• _Items_

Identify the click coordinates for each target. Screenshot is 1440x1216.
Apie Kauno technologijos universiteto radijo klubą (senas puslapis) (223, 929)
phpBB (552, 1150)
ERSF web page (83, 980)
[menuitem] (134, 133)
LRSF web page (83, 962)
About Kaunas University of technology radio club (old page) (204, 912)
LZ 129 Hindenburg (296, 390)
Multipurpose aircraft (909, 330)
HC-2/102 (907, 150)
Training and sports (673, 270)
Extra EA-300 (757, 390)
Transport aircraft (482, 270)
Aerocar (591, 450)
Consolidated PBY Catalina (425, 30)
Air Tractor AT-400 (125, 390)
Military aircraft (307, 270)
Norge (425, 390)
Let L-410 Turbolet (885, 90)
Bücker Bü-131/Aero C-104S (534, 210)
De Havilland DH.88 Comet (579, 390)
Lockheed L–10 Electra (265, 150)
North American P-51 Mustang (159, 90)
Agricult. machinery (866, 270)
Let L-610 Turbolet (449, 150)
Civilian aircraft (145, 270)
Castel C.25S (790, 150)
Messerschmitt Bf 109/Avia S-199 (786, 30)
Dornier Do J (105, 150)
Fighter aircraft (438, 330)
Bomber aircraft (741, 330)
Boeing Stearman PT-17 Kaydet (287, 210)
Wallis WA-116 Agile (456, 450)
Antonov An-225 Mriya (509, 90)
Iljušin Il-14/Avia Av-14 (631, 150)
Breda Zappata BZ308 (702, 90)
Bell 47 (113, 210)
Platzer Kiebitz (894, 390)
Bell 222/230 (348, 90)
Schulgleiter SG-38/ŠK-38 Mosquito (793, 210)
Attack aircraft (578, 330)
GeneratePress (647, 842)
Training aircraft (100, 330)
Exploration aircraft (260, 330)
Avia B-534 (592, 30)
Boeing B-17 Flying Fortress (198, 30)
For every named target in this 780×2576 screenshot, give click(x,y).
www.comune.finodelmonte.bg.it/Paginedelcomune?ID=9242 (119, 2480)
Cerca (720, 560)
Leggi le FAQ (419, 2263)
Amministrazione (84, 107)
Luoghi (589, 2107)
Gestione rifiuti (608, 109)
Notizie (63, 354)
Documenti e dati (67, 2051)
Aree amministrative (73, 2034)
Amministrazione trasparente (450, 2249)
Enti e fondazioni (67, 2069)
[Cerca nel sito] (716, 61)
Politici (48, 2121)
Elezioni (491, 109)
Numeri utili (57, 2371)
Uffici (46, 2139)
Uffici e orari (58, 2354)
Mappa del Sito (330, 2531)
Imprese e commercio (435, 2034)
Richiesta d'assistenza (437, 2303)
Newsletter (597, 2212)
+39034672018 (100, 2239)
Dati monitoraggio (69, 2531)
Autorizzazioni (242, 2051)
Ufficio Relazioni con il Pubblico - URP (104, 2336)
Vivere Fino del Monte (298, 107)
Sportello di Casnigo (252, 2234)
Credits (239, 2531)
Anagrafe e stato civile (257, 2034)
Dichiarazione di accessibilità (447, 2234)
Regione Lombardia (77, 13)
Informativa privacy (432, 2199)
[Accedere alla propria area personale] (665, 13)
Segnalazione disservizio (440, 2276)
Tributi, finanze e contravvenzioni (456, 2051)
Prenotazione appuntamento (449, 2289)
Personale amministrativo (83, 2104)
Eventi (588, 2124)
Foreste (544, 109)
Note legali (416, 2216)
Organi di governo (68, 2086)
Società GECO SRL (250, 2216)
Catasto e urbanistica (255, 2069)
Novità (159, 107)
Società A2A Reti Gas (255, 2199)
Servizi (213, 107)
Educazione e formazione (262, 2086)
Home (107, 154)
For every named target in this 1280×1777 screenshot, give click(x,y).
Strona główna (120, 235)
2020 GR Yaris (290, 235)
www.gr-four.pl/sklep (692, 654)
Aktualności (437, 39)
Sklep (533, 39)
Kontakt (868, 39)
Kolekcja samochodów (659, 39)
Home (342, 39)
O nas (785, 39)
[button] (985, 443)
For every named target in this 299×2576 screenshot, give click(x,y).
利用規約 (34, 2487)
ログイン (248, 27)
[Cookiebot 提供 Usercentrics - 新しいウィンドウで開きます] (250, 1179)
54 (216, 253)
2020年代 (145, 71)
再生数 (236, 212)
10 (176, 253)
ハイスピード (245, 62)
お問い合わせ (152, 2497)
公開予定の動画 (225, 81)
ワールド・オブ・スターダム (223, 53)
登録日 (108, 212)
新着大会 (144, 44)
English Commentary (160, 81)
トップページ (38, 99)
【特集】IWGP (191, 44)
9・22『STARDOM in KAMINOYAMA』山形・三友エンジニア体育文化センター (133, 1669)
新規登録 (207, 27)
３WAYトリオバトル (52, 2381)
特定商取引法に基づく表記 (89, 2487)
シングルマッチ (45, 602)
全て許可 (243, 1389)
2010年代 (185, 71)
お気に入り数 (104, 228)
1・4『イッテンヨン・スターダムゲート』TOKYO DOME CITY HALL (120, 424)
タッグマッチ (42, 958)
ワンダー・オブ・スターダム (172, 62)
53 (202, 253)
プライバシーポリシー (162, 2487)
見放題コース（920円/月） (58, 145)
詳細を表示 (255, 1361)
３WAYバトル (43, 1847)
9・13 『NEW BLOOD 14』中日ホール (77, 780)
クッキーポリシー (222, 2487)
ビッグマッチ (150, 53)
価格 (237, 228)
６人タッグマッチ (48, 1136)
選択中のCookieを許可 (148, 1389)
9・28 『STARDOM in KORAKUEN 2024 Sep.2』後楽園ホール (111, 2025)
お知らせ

• _Written problem_
Reproduce all of the records above line for line, without changing anything.

• _Answer for this exercise_
Identify the click coordinates for each target. Screenshot is 1440x1216.
Apie Kauno technologijos universiteto radijo klubą (senas puslapis) (223, 929)
phpBB (552, 1150)
ERSF web page (83, 980)
[menuitem] (134, 133)
LRSF web page (83, 962)
About Kaunas University of technology radio club (old page) (204, 912)
LZ 129 Hindenburg (296, 390)
Multipurpose aircraft (909, 330)
HC-2/102 (907, 150)
Training and sports (673, 270)
Extra EA-300 (757, 390)
Transport aircraft (482, 270)
Aerocar (591, 450)
Consolidated PBY Catalina (425, 30)
Air Tractor AT-400 (125, 390)
Military aircraft (307, 270)
Norge (425, 390)
Let L-410 Turbolet (885, 90)
Bücker Bü-131/Aero C-104S (534, 210)
De Havilland DH.88 Comet (579, 390)
Lockheed L–10 Electra (265, 150)
North American P-51 Mustang (159, 90)
Agricult. machinery (866, 270)
Let L-610 Turbolet (449, 150)
Civilian aircraft (145, 270)
Castel C.25S (790, 150)
Messerschmitt Bf 109/Avia S-199 (786, 30)
Dornier Do J (105, 150)
Fighter aircraft (438, 330)
Bomber aircraft (741, 330)
Boeing Stearman PT-17 Kaydet (287, 210)
Wallis WA-116 Agile (456, 450)
Antonov An-225 Mriya (509, 90)
Iljušin Il-14/Avia Av-14 (631, 150)
Breda Zappata BZ308 (702, 90)
Bell 47 (113, 210)
Platzer Kiebitz (894, 390)
Bell 222/230 (348, 90)
Schulgleiter SG-38/ŠK-38 Mosquito (793, 210)
Attack aircraft (578, 330)
GeneratePress (647, 842)
Training aircraft (100, 330)
Exploration aircraft (260, 330)
Avia B-534 (592, 30)
Boeing B-17 Flying Fortress (198, 30)
For every named target in this 780×2576 screenshot, give click(x,y).
www.comune.finodelmonte.bg.it/Paginedelcomune?ID=9242 (119, 2480)
Cerca (720, 560)
Leggi le FAQ (419, 2263)
Amministrazione (84, 107)
Luoghi (589, 2107)
Gestione rifiuti (608, 109)
Notizie (63, 354)
Documenti e dati (67, 2051)
Aree amministrative (73, 2034)
Amministrazione trasparente (450, 2249)
Enti e fondazioni (67, 2069)
[Cerca nel sito] (716, 61)
Politici (48, 2121)
Elezioni (491, 109)
Numeri utili (57, 2371)
Uffici (46, 2139)
Uffici e orari (58, 2354)
Mappa del Sito (330, 2531)
Imprese e commercio (435, 2034)
Richiesta d'assistenza (437, 2303)
Newsletter (597, 2212)
+39034672018 (100, 2239)
Dati monitoraggio (69, 2531)
Autorizzazioni (242, 2051)
Ufficio Relazioni con il Pubblico - URP (104, 2336)
Vivere Fino del Monte (298, 107)
Sportello di Casnigo (252, 2234)
Credits (239, 2531)
Anagrafe e stato civile (257, 2034)
Dichiarazione di accessibilità (447, 2234)
Regione Lombardia (77, 13)
Informativa privacy (432, 2199)
[Accedere alla propria area personale] (665, 13)
Segnalazione disservizio (440, 2276)
Tributi, finanze e contravvenzioni (456, 2051)
Prenotazione appuntamento (449, 2289)
Personale amministrativo (83, 2104)
Eventi (588, 2124)
Foreste (544, 109)
Note legali (416, 2216)
Organi di governo (68, 2086)
Società GECO SRL (250, 2216)
Catasto e urbanistica (255, 2069)
Novità (159, 107)
Società A2A Reti Gas (255, 2199)
Servizi (213, 107)
Educazione e formazione (262, 2086)
Home (107, 154)
For every named target in this 1280×1777 screenshot, give click(x,y).
Strona główna (120, 235)
2020 GR Yaris (290, 235)
www.gr-four.pl/sklep (692, 654)
Aktualności (437, 39)
Sklep (533, 39)
Kontakt (868, 39)
Kolekcja samochodów (659, 39)
Home (342, 39)
O nas (785, 39)
[button] (985, 443)
For every named target in this 299×2576 screenshot, give click(x,y).
利用規約 (34, 2487)
ログイン (248, 27)
[Cookiebot 提供 Usercentrics - 新しいウィンドウで開きます] (250, 1179)
54 (216, 253)
2020年代 (145, 71)
再生数 (236, 212)
10 (176, 253)
ハイスピード (245, 62)
お問い合わせ (152, 2497)
公開予定の動画 (225, 81)
ワールド・オブ・スターダム (223, 53)
登録日 (108, 212)
新着大会 (144, 44)
English Commentary (160, 81)
トップページ (38, 99)
【特集】IWGP (191, 44)
9・22『STARDOM in KAMINOYAMA』山形・三友エンジニア体育文化センター (133, 1669)
新規登録 (207, 27)
３WAYトリオバトル (52, 2381)
特定商取引法に基づく表記 (89, 2487)
シングルマッチ (45, 602)
全て許可 (243, 1389)
2010年代 (185, 71)
お気に入り数 (104, 228)
1・4『イッテンヨン・スターダムゲート』TOKYO DOME CITY HALL (120, 424)
タッグマッチ (42, 958)
ワンダー・オブ・スターダム (172, 62)
53 (202, 253)
プライバシーポリシー (162, 2487)
見放題コース（920円/月） (58, 145)
詳細を表示 (255, 1361)
３WAYバトル (43, 1847)
9・13 『NEW BLOOD 14』中日ホール (77, 780)
クッキーポリシー (222, 2487)
ビッグマッチ (150, 53)
価格 (237, 228)
６人タッグマッチ (48, 1136)
選択中のCookieを許可 (148, 1389)
9・28 『STARDOM in KORAKUEN 2024 Sep.2』後楽園ホール (111, 2025)
お知らせ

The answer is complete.